Hi Guosheng,
short answer: The Pythonic way is not using NumProcs anymore. Whatever you do in the NumProc::Do() working function, you can do in a Python function. The old PDE class contains a list of NumProcs, which are processed in order. This is not needed anymore, since the program-flow is now steered from Python. As you mentioned myassemble, this can be done perfectly from Python.
It makes sense to register FESpaces from C++ and access them in Python. Here a lot of functionality is programmed in C++, and there is a small common interface. The same holds for preconditioners.
Specific LinearForm/BilinearForm-integrators from C++ should not be needed anymore, one should be able to define the form using SymbolicBFI/SymbolicLFI.

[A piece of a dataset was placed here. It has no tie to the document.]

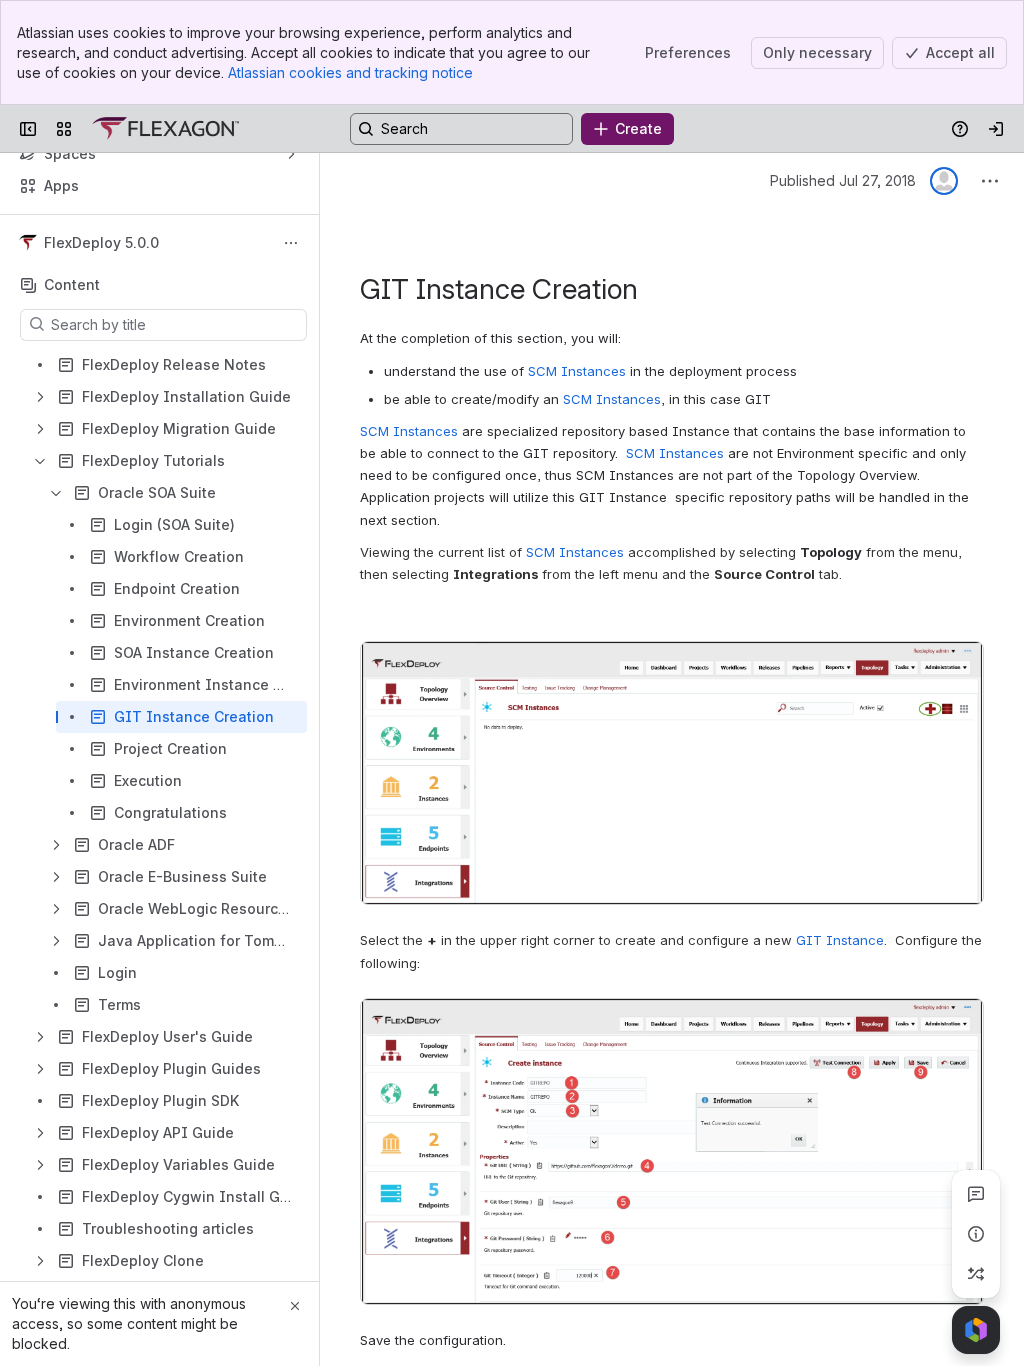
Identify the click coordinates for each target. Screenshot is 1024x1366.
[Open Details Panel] (976, 1234)
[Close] (295, 1306)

Of course, it will be important also in future to export C++ functions to Python, to perform some specific functionality more efficient and in parallel. Here you have to Python-wrap some functions (or also classes).
Practically, for the transition time from old PDE-style to new Python-style, we also wrapped NumProcs to Python, such that existing NumProcs could be used. See the example of the "BVP" numproc (file solve/bvp.cpp). Here we exported a creator-function (line 789) to create a NumProcBVP from Python.
See also mylittlengsolve/python/myngspy.cpp showing how to write extensions in extra shared libraries (comment: I just updated from boost::python to pybind11, needs some more testing).
Hope this explains the ideas, if there are particular questions left, let us know.
Best, Joachim